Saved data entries
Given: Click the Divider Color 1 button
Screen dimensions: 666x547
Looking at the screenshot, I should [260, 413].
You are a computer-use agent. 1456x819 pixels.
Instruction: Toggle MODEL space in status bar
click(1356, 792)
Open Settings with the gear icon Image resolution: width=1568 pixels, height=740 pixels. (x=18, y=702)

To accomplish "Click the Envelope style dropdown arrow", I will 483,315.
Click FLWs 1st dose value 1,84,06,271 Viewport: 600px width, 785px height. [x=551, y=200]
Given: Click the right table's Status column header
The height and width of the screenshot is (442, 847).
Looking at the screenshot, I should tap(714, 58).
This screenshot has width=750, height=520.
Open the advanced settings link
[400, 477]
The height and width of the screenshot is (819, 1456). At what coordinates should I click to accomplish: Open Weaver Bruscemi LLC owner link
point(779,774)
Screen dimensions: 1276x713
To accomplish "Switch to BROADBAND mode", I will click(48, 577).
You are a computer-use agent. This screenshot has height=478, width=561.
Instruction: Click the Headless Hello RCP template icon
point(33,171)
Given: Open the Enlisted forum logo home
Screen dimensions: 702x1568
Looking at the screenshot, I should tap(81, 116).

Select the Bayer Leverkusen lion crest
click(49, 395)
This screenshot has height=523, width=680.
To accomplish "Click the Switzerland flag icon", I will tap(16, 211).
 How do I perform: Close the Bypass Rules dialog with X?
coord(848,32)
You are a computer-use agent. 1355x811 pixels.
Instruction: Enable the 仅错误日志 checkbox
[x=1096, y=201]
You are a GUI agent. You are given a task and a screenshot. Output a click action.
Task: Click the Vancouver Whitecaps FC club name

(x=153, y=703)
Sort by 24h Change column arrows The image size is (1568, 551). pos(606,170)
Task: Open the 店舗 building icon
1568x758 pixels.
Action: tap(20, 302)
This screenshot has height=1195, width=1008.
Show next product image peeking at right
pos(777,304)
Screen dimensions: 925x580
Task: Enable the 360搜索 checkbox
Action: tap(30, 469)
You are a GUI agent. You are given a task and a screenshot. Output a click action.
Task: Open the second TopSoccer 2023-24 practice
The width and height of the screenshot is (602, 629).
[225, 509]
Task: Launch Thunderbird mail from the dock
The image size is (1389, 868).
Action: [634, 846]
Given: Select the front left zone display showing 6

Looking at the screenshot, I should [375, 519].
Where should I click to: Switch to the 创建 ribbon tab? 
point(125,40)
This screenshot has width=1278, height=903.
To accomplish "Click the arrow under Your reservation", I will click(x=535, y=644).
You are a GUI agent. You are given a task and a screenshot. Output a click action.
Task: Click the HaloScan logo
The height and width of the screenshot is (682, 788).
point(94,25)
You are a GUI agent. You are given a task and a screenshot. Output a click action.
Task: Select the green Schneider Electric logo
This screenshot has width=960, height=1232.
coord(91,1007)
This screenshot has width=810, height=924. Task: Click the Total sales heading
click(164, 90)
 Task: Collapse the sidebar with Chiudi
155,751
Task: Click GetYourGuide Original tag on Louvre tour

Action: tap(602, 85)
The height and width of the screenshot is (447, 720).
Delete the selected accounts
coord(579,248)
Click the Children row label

_Problem description_
Copy all of the items above word for word, keeping every line unchanged.

_Final result_
Given: Click the Divider Color 1 button
Screen dimensions: 666x547
Looking at the screenshot, I should [260, 413].
You are a computer-use agent. 1456x819 pixels.
Instruction: Toggle MODEL space in status bar
click(1356, 792)
Open Settings with the gear icon Image resolution: width=1568 pixels, height=740 pixels. (x=18, y=702)

To accomplish "Click the Envelope style dropdown arrow", I will 483,315.
Click FLWs 1st dose value 1,84,06,271 Viewport: 600px width, 785px height. [x=551, y=200]
Given: Click the right table's Status column header
The height and width of the screenshot is (442, 847).
Looking at the screenshot, I should tap(714, 58).
This screenshot has width=750, height=520.
Open the advanced settings link
[400, 477]
The height and width of the screenshot is (819, 1456). At what coordinates should I click to accomplish: Open Weaver Bruscemi LLC owner link
point(779,774)
Screen dimensions: 1276x713
To accomplish "Switch to BROADBAND mode", I will click(48, 577).
You are a computer-use agent. This screenshot has height=478, width=561.
Instruction: Click the Headless Hello RCP template icon
point(33,171)
Given: Open the Enlisted forum logo home
Screen dimensions: 702x1568
Looking at the screenshot, I should tap(81, 116).

Select the Bayer Leverkusen lion crest
click(49, 395)
This screenshot has height=523, width=680.
To accomplish "Click the Switzerland flag icon", I will tap(16, 211).
 How do I perform: Close the Bypass Rules dialog with X?
coord(848,32)
You are a computer-use agent. 1355x811 pixels.
Instruction: Enable the 仅错误日志 checkbox
[x=1096, y=201]
You are a GUI agent. You are given a task and a screenshot. Output a click action.
Task: Click the Vancouver Whitecaps FC club name

(x=153, y=703)
Sort by 24h Change column arrows The image size is (1568, 551). pos(606,170)
Task: Open the 店舗 building icon
1568x758 pixels.
Action: tap(20, 302)
This screenshot has height=1195, width=1008.
Show next product image peeking at right
pos(777,304)
Screen dimensions: 925x580
Task: Enable the 360搜索 checkbox
Action: tap(30, 469)
You are a GUI agent. You are given a task and a screenshot. Output a click action.
Task: Open the second TopSoccer 2023-24 practice
The width and height of the screenshot is (602, 629).
[225, 509]
Task: Launch Thunderbird mail from the dock
The image size is (1389, 868).
Action: [634, 846]
Given: Select the front left zone display showing 6

Looking at the screenshot, I should [375, 519].
Where should I click to: Switch to the 创建 ribbon tab? 
point(125,40)
This screenshot has width=1278, height=903.
To accomplish "Click the arrow under Your reservation", I will click(x=535, y=644).
You are a GUI agent. You are given a task and a screenshot. Output a click action.
Task: Click the HaloScan logo
The height and width of the screenshot is (682, 788).
point(94,25)
You are a GUI agent. You are given a task and a screenshot. Output a click action.
Task: Select the green Schneider Electric logo
This screenshot has width=960, height=1232.
coord(91,1007)
This screenshot has width=810, height=924. Task: Click the Total sales heading
click(164, 90)
 Task: Collapse the sidebar with Chiudi
155,751
Task: Click GetYourGuide Original tag on Louvre tour

Action: tap(602, 85)
The height and width of the screenshot is (447, 720).
Delete the selected accounts
coord(579,248)
Click the Children row label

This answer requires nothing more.